Image recovery from rotational and translational invariants
Nicholas F. Marshall, Ti-Yen Lan, Tamir Bendory, Amit Singer

TL;DR
This paper presents a method to reconstruct images from features invariant to rotation and translation, using autocorrelation analysis, with applications in cryo-electron microscopy for small biomolecules.
Contribution
It introduces a novel framework for image recovery from invariant features, advancing the mathematical understanding and computational techniques in cryo-EM reconstruction.
Findings
Successful image reconstruction from invariant features in synthetic experiments
Reconstruction demonstrated to be robust to noise
Progress towards structure determination of small biomolecules
Abstract
We introduce a framework for recovering an image from its rotationally and translationally invariant features based on autocorrelation analysis.
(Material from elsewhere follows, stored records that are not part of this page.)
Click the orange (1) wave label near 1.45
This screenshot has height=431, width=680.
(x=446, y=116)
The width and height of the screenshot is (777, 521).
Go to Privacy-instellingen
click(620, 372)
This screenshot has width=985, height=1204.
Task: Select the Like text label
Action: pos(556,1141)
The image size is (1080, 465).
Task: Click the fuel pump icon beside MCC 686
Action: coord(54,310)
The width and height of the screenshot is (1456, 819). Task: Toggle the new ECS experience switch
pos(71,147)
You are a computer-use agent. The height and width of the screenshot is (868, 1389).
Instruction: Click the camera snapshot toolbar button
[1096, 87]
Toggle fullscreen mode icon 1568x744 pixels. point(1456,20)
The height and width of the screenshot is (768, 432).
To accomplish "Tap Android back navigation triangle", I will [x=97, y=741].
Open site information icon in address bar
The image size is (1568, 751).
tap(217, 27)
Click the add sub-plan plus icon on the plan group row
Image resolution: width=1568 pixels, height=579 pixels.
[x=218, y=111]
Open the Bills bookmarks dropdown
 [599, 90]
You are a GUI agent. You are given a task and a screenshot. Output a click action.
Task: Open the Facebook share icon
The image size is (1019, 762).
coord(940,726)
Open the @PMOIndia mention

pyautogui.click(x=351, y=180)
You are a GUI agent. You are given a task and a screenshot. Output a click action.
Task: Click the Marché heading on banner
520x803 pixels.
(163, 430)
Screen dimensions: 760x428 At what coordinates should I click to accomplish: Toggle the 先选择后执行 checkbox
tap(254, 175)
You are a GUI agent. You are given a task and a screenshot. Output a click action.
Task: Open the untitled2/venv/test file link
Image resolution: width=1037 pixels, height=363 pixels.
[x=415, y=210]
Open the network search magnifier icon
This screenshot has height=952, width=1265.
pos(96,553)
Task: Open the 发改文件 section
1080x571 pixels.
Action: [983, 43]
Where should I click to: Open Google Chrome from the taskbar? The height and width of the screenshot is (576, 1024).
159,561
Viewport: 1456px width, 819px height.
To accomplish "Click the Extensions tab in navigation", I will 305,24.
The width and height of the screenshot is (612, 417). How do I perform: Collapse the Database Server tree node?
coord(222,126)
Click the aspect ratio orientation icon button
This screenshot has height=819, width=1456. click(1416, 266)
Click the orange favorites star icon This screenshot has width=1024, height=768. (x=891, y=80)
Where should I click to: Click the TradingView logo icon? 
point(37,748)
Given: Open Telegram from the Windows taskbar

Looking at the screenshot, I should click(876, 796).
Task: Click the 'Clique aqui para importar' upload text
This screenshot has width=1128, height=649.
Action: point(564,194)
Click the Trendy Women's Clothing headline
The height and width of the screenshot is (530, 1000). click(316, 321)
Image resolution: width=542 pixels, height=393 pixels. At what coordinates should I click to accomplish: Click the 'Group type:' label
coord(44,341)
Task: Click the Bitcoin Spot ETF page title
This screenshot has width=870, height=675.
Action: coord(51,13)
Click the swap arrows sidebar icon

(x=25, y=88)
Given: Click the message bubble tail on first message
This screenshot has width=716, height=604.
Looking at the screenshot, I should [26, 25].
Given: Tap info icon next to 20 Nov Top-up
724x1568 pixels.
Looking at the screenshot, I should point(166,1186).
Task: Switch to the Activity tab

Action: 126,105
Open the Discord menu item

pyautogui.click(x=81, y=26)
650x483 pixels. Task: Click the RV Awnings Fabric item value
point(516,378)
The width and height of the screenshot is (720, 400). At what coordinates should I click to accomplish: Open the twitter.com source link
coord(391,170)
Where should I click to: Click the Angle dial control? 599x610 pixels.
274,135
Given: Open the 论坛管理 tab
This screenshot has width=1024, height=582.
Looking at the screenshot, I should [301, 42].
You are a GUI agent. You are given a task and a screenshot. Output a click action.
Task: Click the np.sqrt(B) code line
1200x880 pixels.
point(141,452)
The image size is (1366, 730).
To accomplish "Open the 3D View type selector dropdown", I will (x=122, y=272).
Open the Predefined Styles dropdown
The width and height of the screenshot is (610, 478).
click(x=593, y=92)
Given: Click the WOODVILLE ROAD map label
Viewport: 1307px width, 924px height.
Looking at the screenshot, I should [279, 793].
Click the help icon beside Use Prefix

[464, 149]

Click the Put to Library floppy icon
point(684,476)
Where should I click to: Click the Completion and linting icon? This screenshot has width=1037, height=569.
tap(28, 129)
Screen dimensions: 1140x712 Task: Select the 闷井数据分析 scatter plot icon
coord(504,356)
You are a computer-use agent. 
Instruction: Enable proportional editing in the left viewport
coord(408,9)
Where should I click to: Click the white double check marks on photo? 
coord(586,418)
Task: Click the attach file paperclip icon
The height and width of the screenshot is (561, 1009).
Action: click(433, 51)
This work is an instance of the multi-target detection statistical model, which is mainly used to study the mathematical and computational properties of single-particle reconstruction using cryo-electron microscopy (cryo-EM) at low signal-to-noise ratios. We demonstrate with synthetic numerical experiments that an image can be reconstructed from rotationally and translationally invariant features and show that the reconstruction is robust to noise. These results constitute an important step towards the goal of structure determination of small biomolecules using cryo-EM.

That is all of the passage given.